本发明公开了一种基于DON控制的双色复合探针对DON和miR‑34a同时细胞成像的方法,可用于可视化评估DON毒性,属于荧光成像和生物传感技术领域。本发明利用EDC/NHS介导的酰胺反应将红色发光的R‑Au NCs和绿色发光的G‑Au NCs分别与氨基功能化的发卡结构H1和H2偶联,MoS2纳米片既作为荧光淬灭剂,也作为将核酸递送进入细胞的载体;在细胞内,DON与适配体的结合,DON刺激产生的miR‑34a会与H1 *的足点序列结合,最终导致荧光恢复,从而实现对DON和miR‑34a同时细胞成像。

Description

一种基于DON控制的双色复合探针对DON和miR-34a同时细胞 成像的方法
技术领域
本发明涉及一种基于DON控制的双色复合探针对DON和miR-34a同时细胞成像的方法,可用于可视化评估DON毒性,属于荧光成像和生物传感技术领域。
背景技术
脱氧雪腐镰刀菌烯醇(deoxynivalenol,DON),又名呕吐毒素,属于B型单端孢霉烯族真菌毒素,经食物链富集暴露于人和动物会产生急性毒性、肠道毒性、细胞毒性等危害作用。

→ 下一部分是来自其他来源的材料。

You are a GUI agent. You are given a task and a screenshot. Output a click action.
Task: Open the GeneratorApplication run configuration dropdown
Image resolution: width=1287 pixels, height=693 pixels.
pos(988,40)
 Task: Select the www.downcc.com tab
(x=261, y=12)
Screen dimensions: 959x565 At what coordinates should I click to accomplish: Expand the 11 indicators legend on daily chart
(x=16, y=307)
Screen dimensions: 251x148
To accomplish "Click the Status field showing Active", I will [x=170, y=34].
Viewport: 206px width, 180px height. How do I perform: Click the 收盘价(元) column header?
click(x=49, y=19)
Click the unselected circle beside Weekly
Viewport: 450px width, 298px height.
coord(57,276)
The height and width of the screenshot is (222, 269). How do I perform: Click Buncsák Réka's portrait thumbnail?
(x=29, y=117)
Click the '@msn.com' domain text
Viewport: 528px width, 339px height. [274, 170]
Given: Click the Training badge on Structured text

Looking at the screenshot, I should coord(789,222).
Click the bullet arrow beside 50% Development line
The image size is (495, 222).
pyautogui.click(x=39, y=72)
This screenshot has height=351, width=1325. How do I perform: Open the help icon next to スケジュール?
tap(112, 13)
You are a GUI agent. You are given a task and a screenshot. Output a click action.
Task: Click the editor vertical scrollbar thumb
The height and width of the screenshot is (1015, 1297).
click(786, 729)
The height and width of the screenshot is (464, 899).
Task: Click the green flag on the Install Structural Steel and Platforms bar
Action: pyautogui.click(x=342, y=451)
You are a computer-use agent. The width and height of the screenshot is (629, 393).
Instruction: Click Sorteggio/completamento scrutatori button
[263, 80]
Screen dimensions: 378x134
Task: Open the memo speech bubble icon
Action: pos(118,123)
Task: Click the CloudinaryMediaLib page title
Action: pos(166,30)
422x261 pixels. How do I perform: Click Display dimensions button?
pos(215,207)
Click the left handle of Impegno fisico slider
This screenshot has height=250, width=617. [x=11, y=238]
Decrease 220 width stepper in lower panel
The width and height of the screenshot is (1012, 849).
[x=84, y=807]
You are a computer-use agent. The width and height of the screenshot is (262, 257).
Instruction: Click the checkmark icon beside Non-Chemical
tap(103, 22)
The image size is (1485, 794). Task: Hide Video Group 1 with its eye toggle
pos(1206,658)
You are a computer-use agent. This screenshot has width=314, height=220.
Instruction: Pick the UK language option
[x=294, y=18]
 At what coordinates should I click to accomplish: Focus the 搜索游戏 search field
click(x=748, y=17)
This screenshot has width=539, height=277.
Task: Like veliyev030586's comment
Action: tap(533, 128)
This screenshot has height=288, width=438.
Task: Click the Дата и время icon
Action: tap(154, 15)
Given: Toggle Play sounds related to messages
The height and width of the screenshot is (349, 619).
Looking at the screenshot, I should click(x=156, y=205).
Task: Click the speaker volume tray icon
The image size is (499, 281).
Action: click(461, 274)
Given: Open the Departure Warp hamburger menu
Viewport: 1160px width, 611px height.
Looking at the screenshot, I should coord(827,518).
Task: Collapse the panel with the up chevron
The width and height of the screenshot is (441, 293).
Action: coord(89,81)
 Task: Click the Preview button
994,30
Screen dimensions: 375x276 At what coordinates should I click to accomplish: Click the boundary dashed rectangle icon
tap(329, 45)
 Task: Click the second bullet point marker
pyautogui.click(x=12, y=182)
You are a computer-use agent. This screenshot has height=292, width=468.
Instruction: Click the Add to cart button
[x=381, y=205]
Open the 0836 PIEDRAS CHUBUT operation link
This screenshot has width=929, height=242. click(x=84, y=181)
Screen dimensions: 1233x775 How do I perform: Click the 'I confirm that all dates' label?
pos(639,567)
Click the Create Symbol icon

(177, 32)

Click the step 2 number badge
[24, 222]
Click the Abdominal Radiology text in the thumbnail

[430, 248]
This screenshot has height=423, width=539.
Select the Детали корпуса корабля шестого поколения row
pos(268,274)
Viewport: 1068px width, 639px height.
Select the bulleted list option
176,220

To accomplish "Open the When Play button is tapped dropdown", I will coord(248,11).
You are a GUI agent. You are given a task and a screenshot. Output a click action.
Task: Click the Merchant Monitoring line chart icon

因此,深入研究DON的毒性作用和毒理机制,有助于采取有效措施以减少自身暴露风险以及提供真菌毒素靶标性干预防治策略。近年来,有研究表明DON的作用可引起生物体小RNA(microRNA,miRNA)表达量发生变化。例如,对暴露于DON的母猪肝脏、升结肠和降结肠中miRNA表达谱进行分析,结果发现暴露于DON可使得升结肠和降结肠中miR-34a的表达量上调,而miR-34a的过表达可以降低Bcl-2的表达,导致细胞生长阻滞和细胞凋亡。因此,对miRNA表达量进行监测,有助于我们了解它在细胞凋亡过程中的调控作用。
目前,miRNA的检测方法主要包括Northern印记法、微阵列法、qRT-PCR等。但是,这些方法存在着操作繁琐、耗时长、效率低等不足,并且都需要裂解细胞以提取miRNA,而在一系列操作过程中容易造成miRNA的损失。因此,基于miRNA作为DON毒性通路中的关键生物标志物,开发一种有效检测miRNA的方法以评估DON毒理作用具有重要的意义。
荧光成像技术可以利用荧光探针与靶标特异性结合引起的荧光变化,实现对活细胞或组织内不同生物分子进行检测和成像,具有灵敏度高、成本低、无损、原位可视化等优势,为实现细胞内生物标志物的无损原位可视化检测提供了一个机会。但是,在荧光成像技术的应用研究中,大多数只采集单一、静态指标来衡量细胞内生物分子的信息和状态,对于多重靶点的同时识别示踪和随时间-空间的连续动态变化缺乏深入了解,故难以全面的反映多靶标分子在细胞内转化过程和相互作用关系。真菌毒素在细胞内的代谢和毒性作用是多分子参与的负载动态过程,单一静态指标的采集无法全面系统的进行毒性评估和毒理机制分析。因此在细胞内同时精准识别多个靶标分子,并且进行多个荧光通道的实时动态成像监测,进而更好地解析多靶标之间的时空特征和应答关系,对全面系统开展真菌毒素的细胞毒理学具有重要意义。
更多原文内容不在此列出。